1 Leitsatz
Ein Urteilstenor, welcher den Schuldner im Rahmen von Rückbaumaßnahmen verpflichtet, den "früheren Zustand" ohne nähere Beschreibung "wiederherzustellen", ist unbestimmt und damit nicht vollstreckungsfähig.
2 Normenkette
§ 887 ZPO; § 20 Abs. 1 WEG
3 Das Problem
Durch ein nicht rechtskräftiges Versäumnisurteil ist Wohnungseigentümer B wie folgt verurteilt: "den Anbau/Überbau im Bereich des Gemeinschaftseigentums … zu beseitigen/zurückzubauen und den früheren Zustand wiederherzustellen". Das AG berechtigt Wohnungseigentümer K auf seinen Antrag zur Ersatzvornahme und legt B einen Kostenvorschuss von 25.000 EUR auf. Hiergegen wendet sich B mit seiner Beschwerde, mit der er die Bestimmtheit des Titels rügt und in Abrede nimmt, dass die vom K im Rahmen der beabsichtigen Ersatzvornahme angekündigten Maßnahmen vom Titel erfasst seien.
4 Die Entscheidung
Die Beschwerde hat Erfolg! Das Versäumnisurteil sei nicht bestimmt genug und könne daher nicht Grundlage einer Vollstreckung sein. Es verblieben bereits Zweifel daran, welche Veränderungen den tenorierten "Anbau/Überbau" erfassen würden. Nicht behebbar sei indes die Pflicht zur Wiederherstellung des "früheren Zustands". In der Klageschrift werde B vorgeworfen, Fenster entfernt zu haben, die Außenmauern erweitert und neue Mauern errichtet zu haben. Welche dieser Maßnahmen in welchem Umfang unter die Rückbaupflicht fielen, lasse sich nicht zweifelsfrei feststellen. Völlig offen bleibe aber der Zustand, welcher wieder herzustellen sei. Dieser sei auch aus der Klageschrift nicht mit der erforderlichen Eindeutigkeit erkennbar, denn hierzu fehle jeglicher Sachvortrag.
Hinweis
- Im Rahmen von Beseitigungsansprüchen muss zumindest der Erfolg so genau bezeichnet werden, dass eine Vollstreckung möglich ist. Einen Anspruch auf eine bestimmte Maßnahme zur Erreichung dieses Ziels hat der Gläubiger zwar nicht. Gleichwohl muss der Erfolg, auf welchen der Gläubiger nach dem Titel einen Anspruch hat, eindeutig bezeichnet werden – anderenfalls müsste im Zwangsvollstreckungsverfahren geklärt werden, welchen bestimmten Erfolg der Schuldner mit den seiner Auswahl überlassenen Maßnahmen herbeiführen müsste. Diese Klärung gehört nicht ins Zwangsvollstreckungsverfahren. Vielmehr muss durch einen entsprechenden Tenor und zuvor durch einen entsprechenden Klageantrag die Zwangsvollstreckung aus dem beantragten Urteil ohne eine Fortsetzung des Streits im Vollstreckungsverfahren ermöglicht werden.

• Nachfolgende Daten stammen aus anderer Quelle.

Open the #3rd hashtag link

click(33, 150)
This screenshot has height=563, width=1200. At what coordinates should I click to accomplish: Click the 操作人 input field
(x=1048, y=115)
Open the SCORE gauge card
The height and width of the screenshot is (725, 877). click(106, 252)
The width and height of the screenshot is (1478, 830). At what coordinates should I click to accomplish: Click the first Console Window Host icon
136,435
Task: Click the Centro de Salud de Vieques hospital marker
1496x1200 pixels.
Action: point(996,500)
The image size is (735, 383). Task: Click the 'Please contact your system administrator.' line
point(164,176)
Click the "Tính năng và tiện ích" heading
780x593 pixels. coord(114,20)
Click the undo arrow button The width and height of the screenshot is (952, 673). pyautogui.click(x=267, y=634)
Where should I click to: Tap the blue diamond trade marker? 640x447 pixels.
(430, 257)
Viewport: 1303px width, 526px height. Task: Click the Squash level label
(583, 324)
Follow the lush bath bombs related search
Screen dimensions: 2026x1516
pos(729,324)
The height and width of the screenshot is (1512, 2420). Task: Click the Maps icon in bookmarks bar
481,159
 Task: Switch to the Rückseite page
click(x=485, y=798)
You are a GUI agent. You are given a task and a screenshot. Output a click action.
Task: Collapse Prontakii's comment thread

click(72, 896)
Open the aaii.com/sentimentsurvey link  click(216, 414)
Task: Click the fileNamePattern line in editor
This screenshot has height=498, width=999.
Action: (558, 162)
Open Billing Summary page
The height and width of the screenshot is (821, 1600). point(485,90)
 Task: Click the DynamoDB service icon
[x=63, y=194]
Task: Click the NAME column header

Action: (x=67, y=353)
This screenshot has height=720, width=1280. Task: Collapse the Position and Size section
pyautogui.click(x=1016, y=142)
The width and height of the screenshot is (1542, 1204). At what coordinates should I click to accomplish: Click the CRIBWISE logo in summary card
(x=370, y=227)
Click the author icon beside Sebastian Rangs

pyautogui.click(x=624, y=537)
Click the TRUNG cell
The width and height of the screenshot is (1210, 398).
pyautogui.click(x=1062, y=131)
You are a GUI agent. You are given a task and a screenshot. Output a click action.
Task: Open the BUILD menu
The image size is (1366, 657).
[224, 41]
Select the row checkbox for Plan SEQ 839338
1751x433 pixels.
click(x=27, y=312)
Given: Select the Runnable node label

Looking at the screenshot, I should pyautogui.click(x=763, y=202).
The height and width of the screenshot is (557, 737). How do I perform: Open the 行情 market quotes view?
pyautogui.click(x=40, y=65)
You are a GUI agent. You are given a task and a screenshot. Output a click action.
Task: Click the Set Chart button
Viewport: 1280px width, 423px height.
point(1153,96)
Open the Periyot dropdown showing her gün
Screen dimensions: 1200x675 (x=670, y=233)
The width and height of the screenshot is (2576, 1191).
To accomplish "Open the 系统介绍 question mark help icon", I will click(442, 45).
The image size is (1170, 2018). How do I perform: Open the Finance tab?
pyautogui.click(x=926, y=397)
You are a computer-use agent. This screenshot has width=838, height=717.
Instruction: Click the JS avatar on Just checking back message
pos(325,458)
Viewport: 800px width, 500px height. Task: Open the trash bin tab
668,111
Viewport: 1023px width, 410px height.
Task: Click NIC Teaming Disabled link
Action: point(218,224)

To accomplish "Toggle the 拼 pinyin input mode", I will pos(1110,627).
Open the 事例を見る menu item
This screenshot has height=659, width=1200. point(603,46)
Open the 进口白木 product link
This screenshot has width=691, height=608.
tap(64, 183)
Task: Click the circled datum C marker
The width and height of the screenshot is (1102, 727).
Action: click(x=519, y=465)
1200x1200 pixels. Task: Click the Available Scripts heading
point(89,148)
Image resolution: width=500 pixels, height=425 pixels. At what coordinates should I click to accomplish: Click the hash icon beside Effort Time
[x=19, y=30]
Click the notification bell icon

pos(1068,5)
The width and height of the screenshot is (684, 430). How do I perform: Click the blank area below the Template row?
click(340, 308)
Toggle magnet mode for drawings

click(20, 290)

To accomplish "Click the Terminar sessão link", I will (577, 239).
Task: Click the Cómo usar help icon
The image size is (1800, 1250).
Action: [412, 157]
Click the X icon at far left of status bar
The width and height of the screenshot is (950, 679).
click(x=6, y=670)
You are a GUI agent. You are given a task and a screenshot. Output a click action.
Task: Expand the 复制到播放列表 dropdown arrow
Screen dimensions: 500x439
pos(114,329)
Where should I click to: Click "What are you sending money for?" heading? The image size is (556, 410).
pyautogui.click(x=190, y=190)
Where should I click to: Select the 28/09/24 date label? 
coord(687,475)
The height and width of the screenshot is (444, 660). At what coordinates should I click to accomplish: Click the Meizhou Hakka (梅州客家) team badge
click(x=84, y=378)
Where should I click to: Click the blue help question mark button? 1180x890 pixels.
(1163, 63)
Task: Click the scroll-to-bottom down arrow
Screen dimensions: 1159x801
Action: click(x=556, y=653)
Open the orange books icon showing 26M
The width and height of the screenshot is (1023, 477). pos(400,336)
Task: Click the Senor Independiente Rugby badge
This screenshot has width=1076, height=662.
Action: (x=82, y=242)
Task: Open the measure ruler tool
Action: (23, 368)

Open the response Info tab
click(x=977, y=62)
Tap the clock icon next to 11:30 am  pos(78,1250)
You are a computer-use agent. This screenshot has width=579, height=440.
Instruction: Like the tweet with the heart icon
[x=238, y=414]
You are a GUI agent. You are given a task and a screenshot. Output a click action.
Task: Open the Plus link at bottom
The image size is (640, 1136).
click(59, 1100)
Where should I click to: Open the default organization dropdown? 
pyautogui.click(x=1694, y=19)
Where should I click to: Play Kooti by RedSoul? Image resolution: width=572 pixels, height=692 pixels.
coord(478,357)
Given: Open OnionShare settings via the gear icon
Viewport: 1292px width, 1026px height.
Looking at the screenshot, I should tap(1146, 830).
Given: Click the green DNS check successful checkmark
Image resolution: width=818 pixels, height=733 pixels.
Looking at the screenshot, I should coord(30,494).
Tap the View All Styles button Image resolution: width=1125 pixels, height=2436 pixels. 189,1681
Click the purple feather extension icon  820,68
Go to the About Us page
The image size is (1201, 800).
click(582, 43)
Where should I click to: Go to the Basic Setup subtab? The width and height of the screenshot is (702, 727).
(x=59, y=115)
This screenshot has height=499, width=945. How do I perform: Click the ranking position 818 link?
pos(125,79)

- An einer nachvollziehbaren Beschreibung des Zustands, der wiederherzustellen ist, fehlt es, wenn ohne nähere Konkretisierung lediglich eine Wiederherstellung des ursprünglichen Zustands verlangt wird. Denn damit wird unzulässigerweise die gesamte Prüfung, welcher Sollzustand durch die Maßnahmen des Schuldners erreicht werden muss, in das Vollstreckungsverfahren verlagert. Insoweit werden die Anforderungen an den Klageantrag auch nicht überspannt, denn dem Kläger verbleibt die Möglichkeit durch Inbezugnahme von (Bau-)Plänen, Zeichnungen oder Fotos den gewünschten Sollzustand eindeutig zu beschreiben. Sollten dann gleichwohl – kleinere – Auslegungsschwierigkeiten verbleiben, können diese im Vollstreckungsverfahren behoben werden.